Friday, March 22, 2013

Pylkkönen: Towards Efficient and Robust Automatic Speech Recognition

Janne Pylkkönen is defending his PhD thesis "Towards Efficient and Robust Automatic Speech Recognition: Decoding Techniques and Discriminative Training" on Friday, 22nd of March, 2013 at Aalto University School of Science. The research has been conducted in a research group focusing on speech technology, lead by Prof. Mikko Kurimo. Dr. Erik McDermott, Google, is serving as the opponent and Prof. Erkki Oja as the custos. The research on speech recognition has long roots in Otaniemi as Academician Teuvo Kohonen conducted active research in this area already in early 1980s and developed the famous neural phonetic typewriter with his team.

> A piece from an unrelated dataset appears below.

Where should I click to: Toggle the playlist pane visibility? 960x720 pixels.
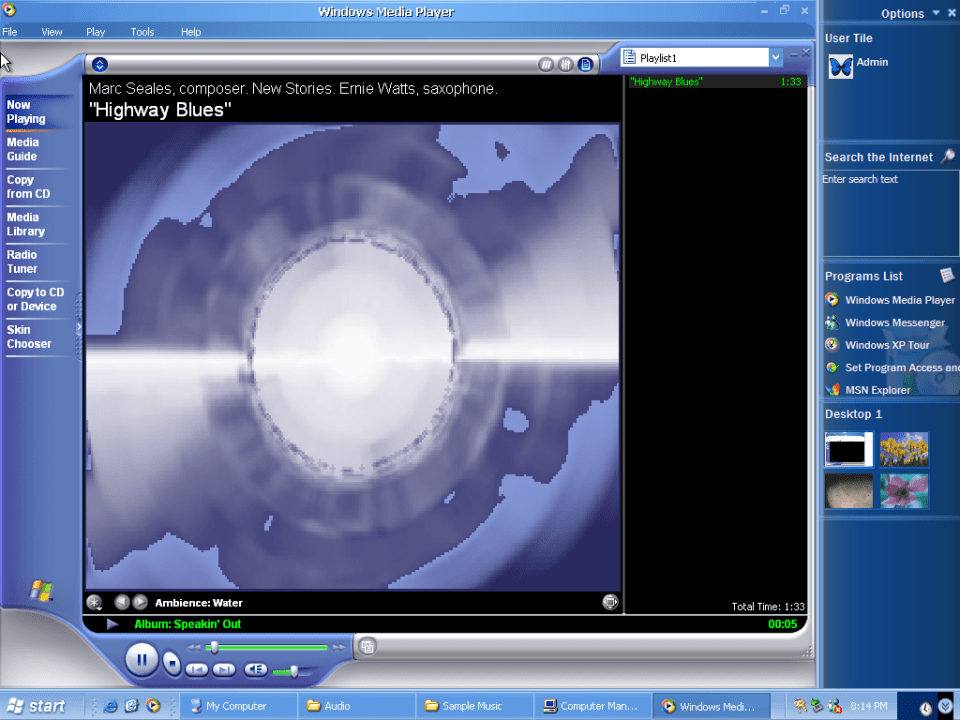(585, 65)
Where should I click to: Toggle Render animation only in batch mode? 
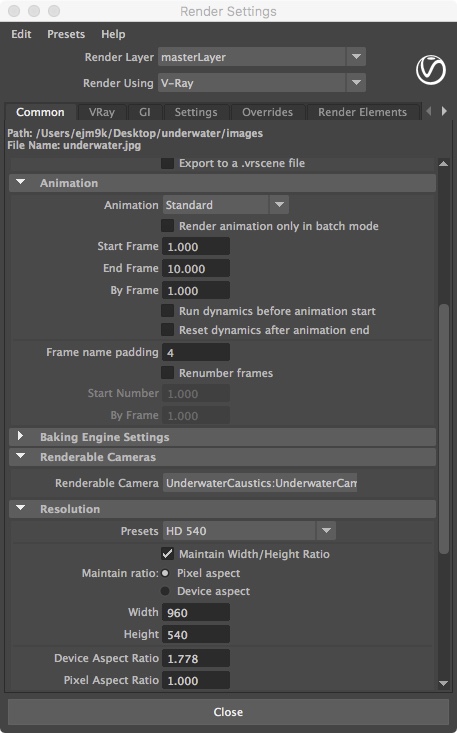point(167,226)
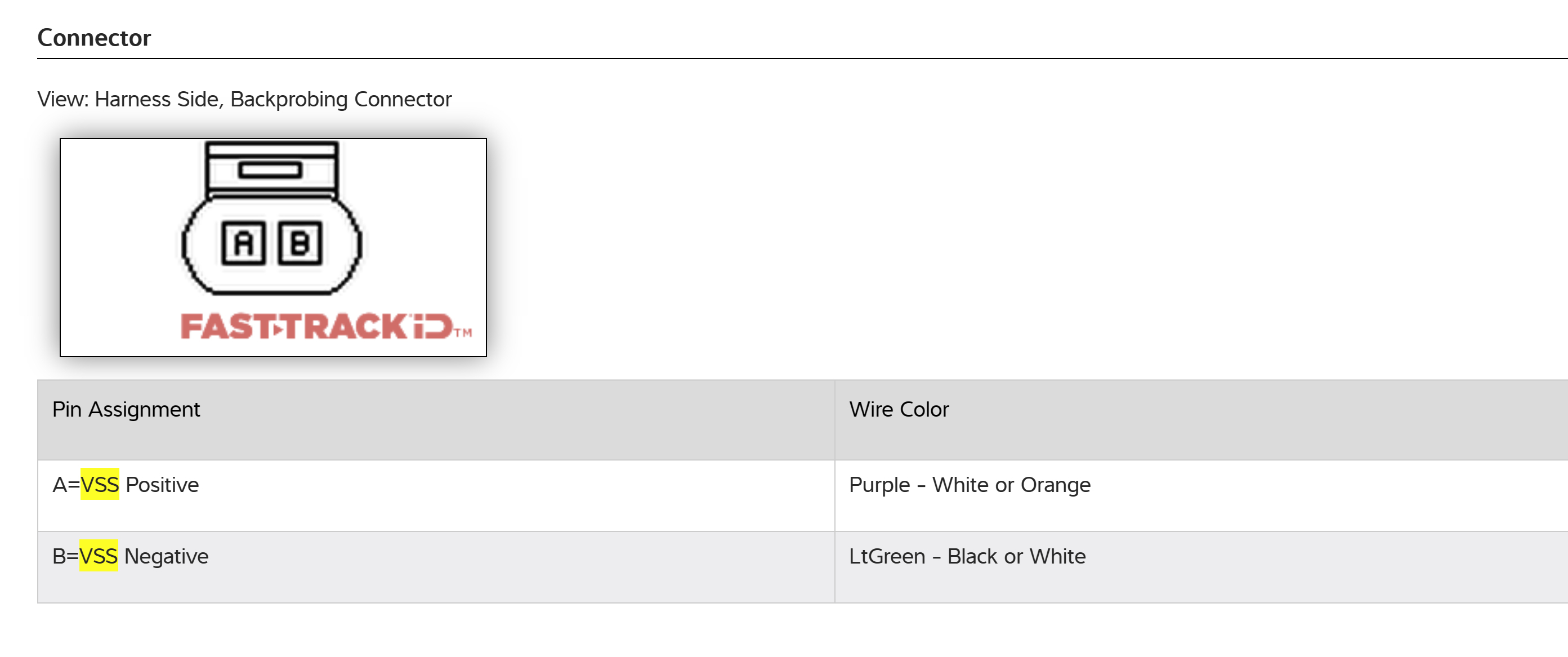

Pylkkönen's thesis presents methods for decoding and modeling the acoustics for large vocabulary continuous speech recognition with two main contributions. First, he has developed a large vocabulary decoder suitable especially for morphologically rich languages. Second, he has improved discriminative training of acoustic models to increase their robustness. The thesis also includes a theoretical analysis of discriminative training where the extended Baum-Welch algorithm is formulated as a constrained optimization method. The methods have been tested using a speech recognition system that has been developed over the years with contributions from a number of researchers.

In the lectio precursoria, Pylkkönen described the background and motivation of his research related to speaker-independent large vocabulary continuous speech recognition. He introduced the main ideas related to acoustic modeling, language modeling and decoding that combines the information related to the speech signal and language statistics. Pylkkönen gave an example on the complexity of the task. When the system "knows" 20,000 morphs (word segments), 24 phonemes, 1500 phoneme models and 40,000 Gaussian components, there are 3,200,000 parameters to be estimated.

In his opening statement, Erik McDermott first told that he works in the speech division at Google that develops speech recognition capabilities of the Android phones. He mentioned that Android has speech recognition for 40 languages including Finnish. He reminded of the challenges related to speech recognition. There are still fundamental problems with the technology and therefore active research is still needed. McDermott recognized the important contributions by Teuvo Kohonen and Erkki Oja in providing what he called an organic view to pattern recognition systems. In essence, this refers to the contributions related to unsupervised machine learning where systems improve over time based on a data-driven approach.

In the discussion, several methodological themes considered in detail related to decoding techniques, potential use of finite-state transducers, pruning techniques, discriminative training, maximum likelihood modeling and Gaussian mixtures.

3 comments:

Janne H. said...

What's the relation between Pylkkönen's and other academic work/advances compared to what technologies Google has to offer? To what extent does the academia offer applicable results? Did McDermott say anything that would reflect this?

Unknown said...

This is a good question for which there are many answers. The system developed in Otaniemi is of very high quality and in that sense Google does not have methodologically much more to offer. The most important differences seem to be that Google has huge text collections to train their language models and they have possibility to put more resources to the practical implementation of their systems. Therefore, they can, for example, provide systems for very many languages.

The majority of the core methodologies in speech recognition has originally been developed in universities.Large companies like Google have, of course, chance to hire high-level experts in the area and thus have also very high high level research and development. However, at the level of ideas there is no gap and, moreover, the academic research community as a whole can cover a wider scope of ideas.

Unknown said...

Machine translation is another interesting area from this point of view. Google hired in 2004 a talented researcher, Franz Joseph Och, who had defended his PhD thesis in 2002 at Technical University of Aachen, Germany. It seems that Och benefited greatly from the knowledge that was available in Aachen. Aachen remains to be one of the leading universities in the area of statistical machine translation in the world, with university of Edinburgh where Philipp Koehn is the acknowledged master mind in SMT. In Aachen, professor Hermann Ney is the leading figure whose publications with Och, Kneser and others belong to the core knowledge in this area. Google has, in essence, relied on expertise much of which is of European origin. This pattern is a challenge for European enterprises to consider.